▶ _What you have to do_
In the data, extract each line that holds the string "agent".

▶ _Records to use_
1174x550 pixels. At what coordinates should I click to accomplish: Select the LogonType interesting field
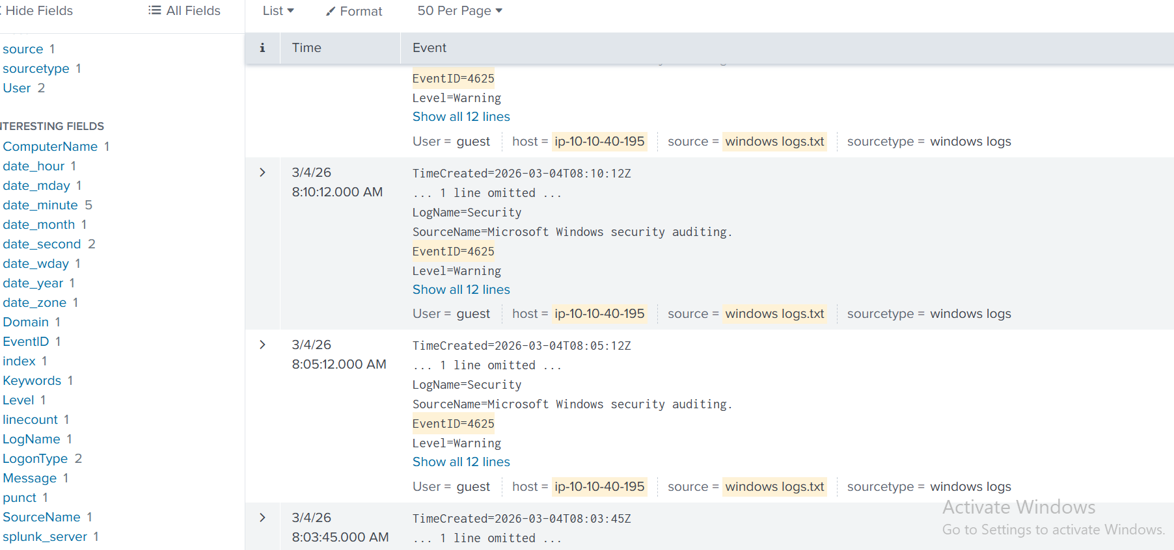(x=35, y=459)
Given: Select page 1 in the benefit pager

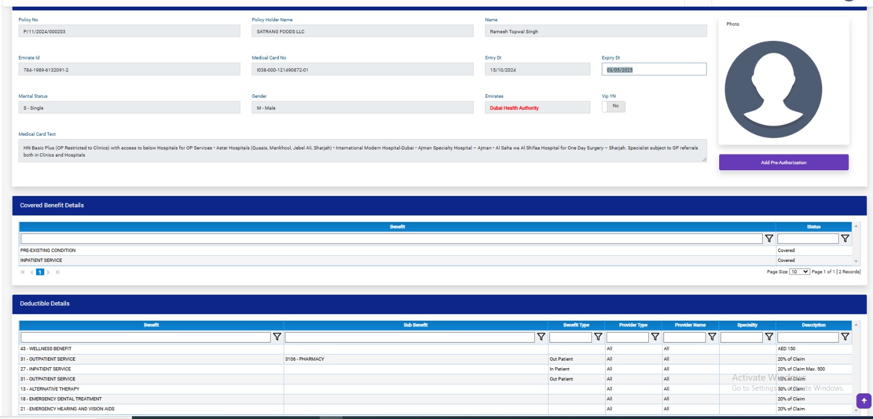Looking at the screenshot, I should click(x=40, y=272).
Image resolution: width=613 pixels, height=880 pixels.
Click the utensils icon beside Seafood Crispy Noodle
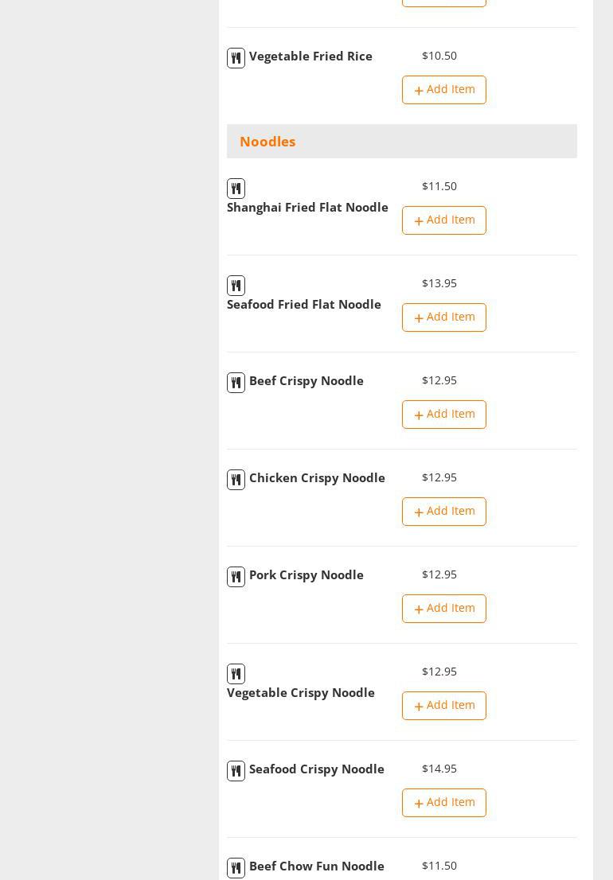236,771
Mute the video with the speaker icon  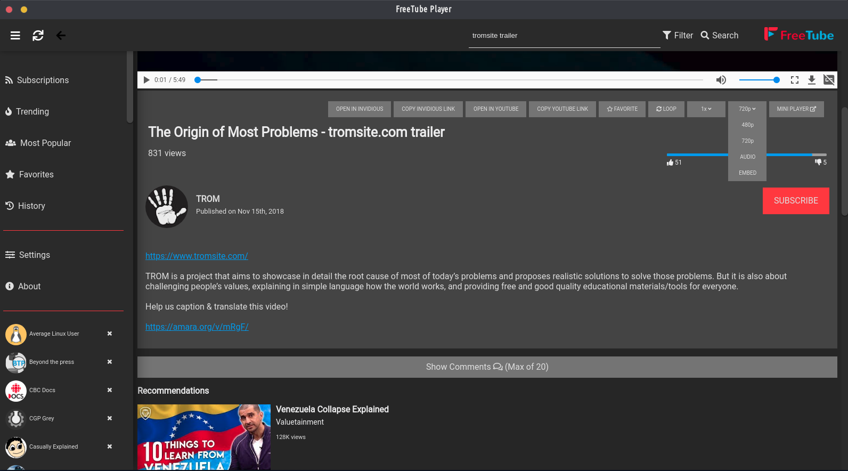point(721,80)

==

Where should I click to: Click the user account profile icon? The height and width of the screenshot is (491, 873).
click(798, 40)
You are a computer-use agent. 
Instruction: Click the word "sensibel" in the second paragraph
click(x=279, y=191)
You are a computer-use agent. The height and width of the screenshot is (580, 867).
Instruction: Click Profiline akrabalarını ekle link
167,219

* * *

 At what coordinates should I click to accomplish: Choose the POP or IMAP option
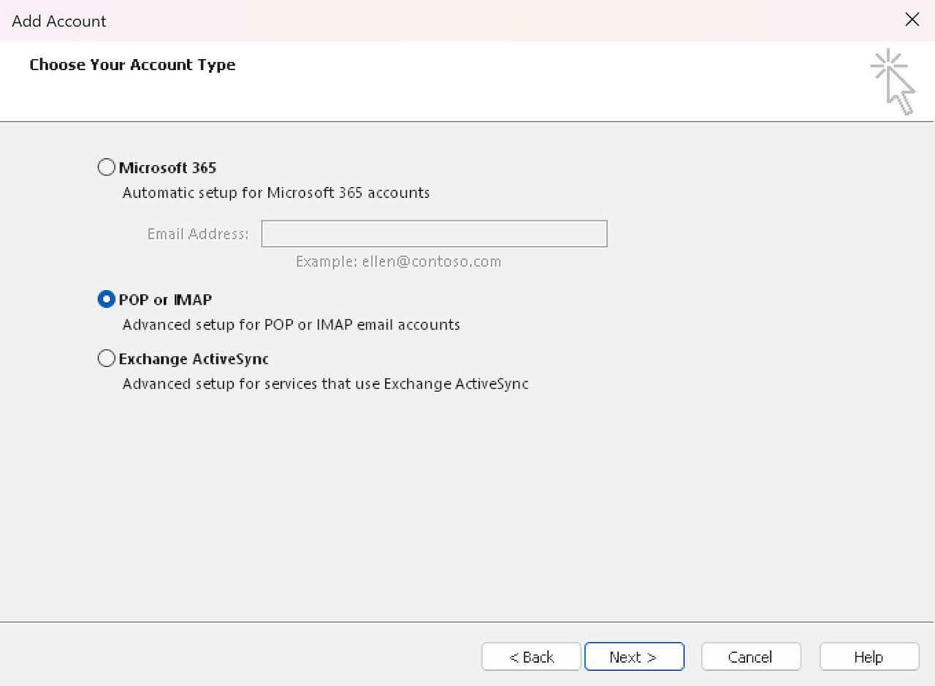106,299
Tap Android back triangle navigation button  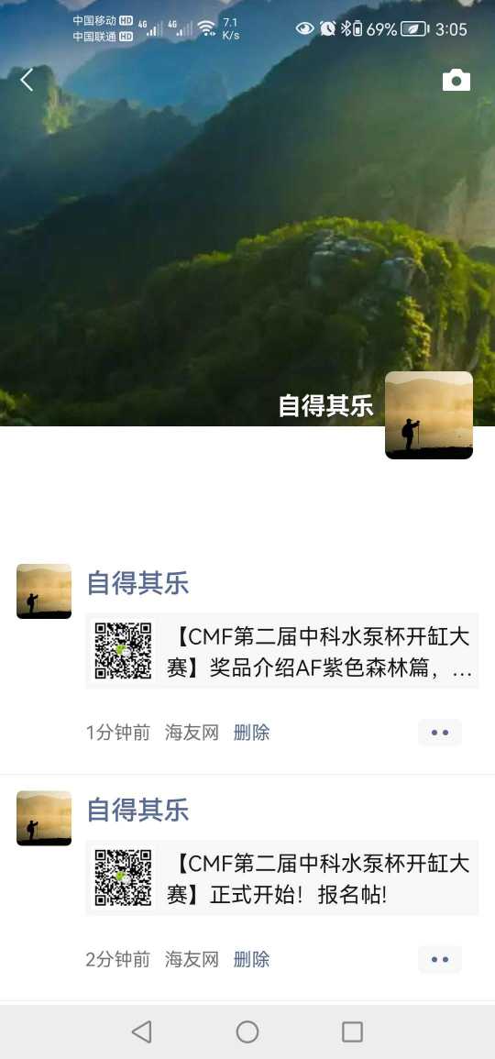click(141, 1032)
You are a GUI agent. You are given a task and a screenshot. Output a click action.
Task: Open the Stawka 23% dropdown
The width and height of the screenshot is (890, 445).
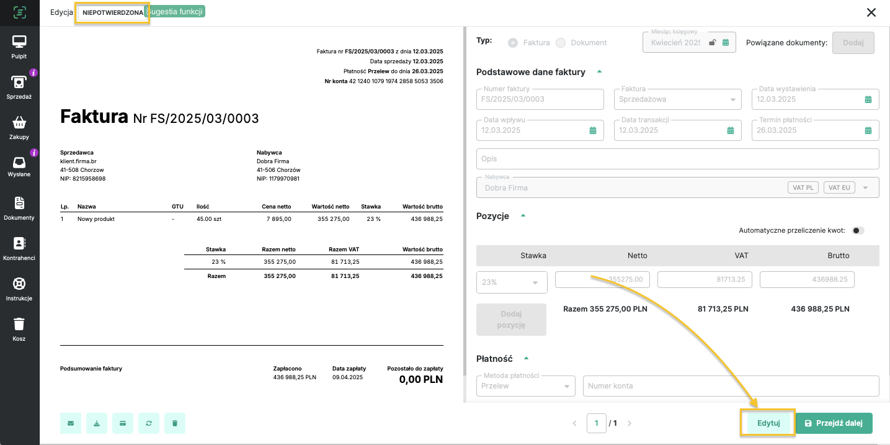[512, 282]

▶ _Finished exercise_
You are a computer-use agent. 
You are a computer-use agent. The height and width of the screenshot is (580, 867).
You are a GUI agent. You are given a task and a screenshot. Output a click action.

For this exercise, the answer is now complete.